What to do:
Every record is to be returned as written, with no omissions.

Dataset entries

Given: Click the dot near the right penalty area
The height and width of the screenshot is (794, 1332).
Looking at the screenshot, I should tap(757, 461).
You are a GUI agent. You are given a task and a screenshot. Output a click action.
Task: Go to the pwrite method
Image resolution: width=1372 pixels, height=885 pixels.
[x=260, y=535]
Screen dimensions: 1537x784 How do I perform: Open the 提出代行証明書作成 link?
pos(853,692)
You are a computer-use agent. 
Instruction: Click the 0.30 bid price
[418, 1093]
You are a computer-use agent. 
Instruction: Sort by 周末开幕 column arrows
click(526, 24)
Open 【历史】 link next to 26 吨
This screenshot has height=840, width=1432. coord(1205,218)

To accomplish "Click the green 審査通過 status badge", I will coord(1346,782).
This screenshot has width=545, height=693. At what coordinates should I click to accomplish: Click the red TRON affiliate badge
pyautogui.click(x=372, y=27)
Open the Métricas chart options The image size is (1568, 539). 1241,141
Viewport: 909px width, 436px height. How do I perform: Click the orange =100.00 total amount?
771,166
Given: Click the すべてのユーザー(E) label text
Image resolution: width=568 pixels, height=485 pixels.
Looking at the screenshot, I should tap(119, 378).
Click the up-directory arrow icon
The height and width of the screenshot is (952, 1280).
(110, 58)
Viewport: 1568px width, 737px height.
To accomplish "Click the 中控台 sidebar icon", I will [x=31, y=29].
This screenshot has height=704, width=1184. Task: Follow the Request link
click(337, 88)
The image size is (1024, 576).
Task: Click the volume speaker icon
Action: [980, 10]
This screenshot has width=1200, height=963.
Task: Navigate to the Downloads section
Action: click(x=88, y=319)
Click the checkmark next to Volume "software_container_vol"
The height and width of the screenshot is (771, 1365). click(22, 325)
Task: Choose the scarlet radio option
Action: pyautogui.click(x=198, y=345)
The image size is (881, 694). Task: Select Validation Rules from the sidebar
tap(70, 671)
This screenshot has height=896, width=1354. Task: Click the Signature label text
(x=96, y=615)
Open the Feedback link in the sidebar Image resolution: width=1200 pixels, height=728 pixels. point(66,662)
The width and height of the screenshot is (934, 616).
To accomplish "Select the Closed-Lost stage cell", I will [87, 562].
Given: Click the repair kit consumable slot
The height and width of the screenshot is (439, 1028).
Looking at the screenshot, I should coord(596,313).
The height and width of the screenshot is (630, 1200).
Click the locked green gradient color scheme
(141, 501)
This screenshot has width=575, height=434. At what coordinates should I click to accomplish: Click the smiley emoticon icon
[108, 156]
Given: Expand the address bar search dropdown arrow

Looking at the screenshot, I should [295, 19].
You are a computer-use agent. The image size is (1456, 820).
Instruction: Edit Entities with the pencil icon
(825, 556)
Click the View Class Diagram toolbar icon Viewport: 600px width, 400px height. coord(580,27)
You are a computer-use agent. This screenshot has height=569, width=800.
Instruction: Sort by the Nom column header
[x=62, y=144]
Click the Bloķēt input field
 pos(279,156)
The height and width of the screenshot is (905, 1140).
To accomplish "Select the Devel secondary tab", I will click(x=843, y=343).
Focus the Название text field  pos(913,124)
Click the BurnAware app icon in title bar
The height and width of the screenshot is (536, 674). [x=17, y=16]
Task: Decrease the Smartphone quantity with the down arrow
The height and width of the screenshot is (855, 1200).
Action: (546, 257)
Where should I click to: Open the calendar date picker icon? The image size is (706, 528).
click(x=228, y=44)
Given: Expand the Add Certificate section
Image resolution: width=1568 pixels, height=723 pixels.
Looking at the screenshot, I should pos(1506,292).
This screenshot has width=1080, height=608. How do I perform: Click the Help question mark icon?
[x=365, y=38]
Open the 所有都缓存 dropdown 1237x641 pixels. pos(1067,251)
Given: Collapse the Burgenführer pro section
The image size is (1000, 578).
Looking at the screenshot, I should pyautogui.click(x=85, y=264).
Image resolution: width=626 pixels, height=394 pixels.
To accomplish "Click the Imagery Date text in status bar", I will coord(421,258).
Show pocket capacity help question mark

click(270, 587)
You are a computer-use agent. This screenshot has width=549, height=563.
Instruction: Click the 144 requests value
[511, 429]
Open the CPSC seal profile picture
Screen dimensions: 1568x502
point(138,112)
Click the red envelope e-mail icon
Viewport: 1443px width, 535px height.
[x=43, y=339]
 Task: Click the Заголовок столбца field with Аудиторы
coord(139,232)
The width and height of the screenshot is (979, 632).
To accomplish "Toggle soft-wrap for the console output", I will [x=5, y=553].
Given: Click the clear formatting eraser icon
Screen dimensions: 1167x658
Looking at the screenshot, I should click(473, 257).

Output of the task:
Given: Click the dot near the right penalty area
The height and width of the screenshot is (794, 1332).
Looking at the screenshot, I should tap(757, 461).
You are a GUI agent. You are given a task and a screenshot. Output a click action.
Task: Go to the pwrite method
Image resolution: width=1372 pixels, height=885 pixels.
[x=260, y=535]
Screen dimensions: 1537x784 How do I perform: Open the 提出代行証明書作成 link?
pos(853,692)
You are a computer-use agent. 
Instruction: Click the 0.30 bid price
[418, 1093]
You are a computer-use agent. 
Instruction: Sort by 周末开幕 column arrows
click(526, 24)
Open 【历史】 link next to 26 吨
This screenshot has height=840, width=1432. coord(1205,218)

To accomplish "Click the green 審査通過 status badge", I will coord(1346,782).
This screenshot has width=545, height=693. At what coordinates should I click to accomplish: Click the red TRON affiliate badge
pyautogui.click(x=372, y=27)
Open the Métricas chart options The image size is (1568, 539). 1241,141
Viewport: 909px width, 436px height. How do I perform: Click the orange =100.00 total amount?
771,166
Given: Click the すべてのユーザー(E) label text
Image resolution: width=568 pixels, height=485 pixels.
Looking at the screenshot, I should tap(119, 378).
Click the up-directory arrow icon
The height and width of the screenshot is (952, 1280).
(110, 58)
Viewport: 1568px width, 737px height.
To accomplish "Click the 中控台 sidebar icon", I will [x=31, y=29].
This screenshot has height=704, width=1184. Task: Follow the Request link
click(337, 88)
The image size is (1024, 576).
Task: Click the volume speaker icon
Action: [980, 10]
This screenshot has width=1200, height=963.
Task: Navigate to the Downloads section
Action: click(x=88, y=319)
Click the checkmark next to Volume "software_container_vol"
The height and width of the screenshot is (771, 1365). click(22, 325)
Task: Choose the scarlet radio option
Action: pyautogui.click(x=198, y=345)
The image size is (881, 694). Task: Select Validation Rules from the sidebar
tap(70, 671)
This screenshot has height=896, width=1354. Task: Click the Signature label text
(x=96, y=615)
Open the Feedback link in the sidebar Image resolution: width=1200 pixels, height=728 pixels. point(66,662)
The width and height of the screenshot is (934, 616).
To accomplish "Select the Closed-Lost stage cell", I will [87, 562].
Given: Click the repair kit consumable slot
The height and width of the screenshot is (439, 1028).
Looking at the screenshot, I should coord(596,313).
The height and width of the screenshot is (630, 1200).
Click the locked green gradient color scheme
(141, 501)
This screenshot has width=575, height=434. At what coordinates should I click to accomplish: Click the smiley emoticon icon
[108, 156]
Given: Expand the address bar search dropdown arrow

Looking at the screenshot, I should [295, 19].
You are a computer-use agent. The image size is (1456, 820).
Instruction: Edit Entities with the pencil icon
(825, 556)
Click the View Class Diagram toolbar icon Viewport: 600px width, 400px height. coord(580,27)
You are a computer-use agent. This screenshot has height=569, width=800.
Instruction: Sort by the Nom column header
[x=62, y=144]
Click the Bloķēt input field
 pos(279,156)
The height and width of the screenshot is (905, 1140).
To accomplish "Select the Devel secondary tab", I will click(x=843, y=343).
Focus the Название text field  pos(913,124)
Click the BurnAware app icon in title bar
The height and width of the screenshot is (536, 674). [x=17, y=16]
Task: Decrease the Smartphone quantity with the down arrow
The height and width of the screenshot is (855, 1200).
Action: (546, 257)
Where should I click to: Open the calendar date picker icon? The image size is (706, 528).
click(x=228, y=44)
Given: Expand the Add Certificate section
Image resolution: width=1568 pixels, height=723 pixels.
Looking at the screenshot, I should pos(1506,292).
This screenshot has width=1080, height=608. How do I perform: Click the Help question mark icon?
[x=365, y=38]
Open the 所有都缓存 dropdown 1237x641 pixels. pos(1067,251)
Given: Collapse the Burgenführer pro section
The image size is (1000, 578).
Looking at the screenshot, I should pyautogui.click(x=85, y=264).
Image resolution: width=626 pixels, height=394 pixels.
To accomplish "Click the Imagery Date text in status bar", I will coord(421,258).
Show pocket capacity help question mark

click(270, 587)
You are a computer-use agent. This screenshot has width=549, height=563.
Instruction: Click the 144 requests value
[511, 429]
Open the CPSC seal profile picture
Screen dimensions: 1568x502
point(138,112)
Click the red envelope e-mail icon
Viewport: 1443px width, 535px height.
[x=43, y=339]
 Task: Click the Заголовок столбца field with Аудиторы
coord(139,232)
The width and height of the screenshot is (979, 632).
To accomplish "Toggle soft-wrap for the console output", I will [x=5, y=553].
Given: Click the clear formatting eraser icon
Screen dimensions: 1167x658
Looking at the screenshot, I should click(473, 257).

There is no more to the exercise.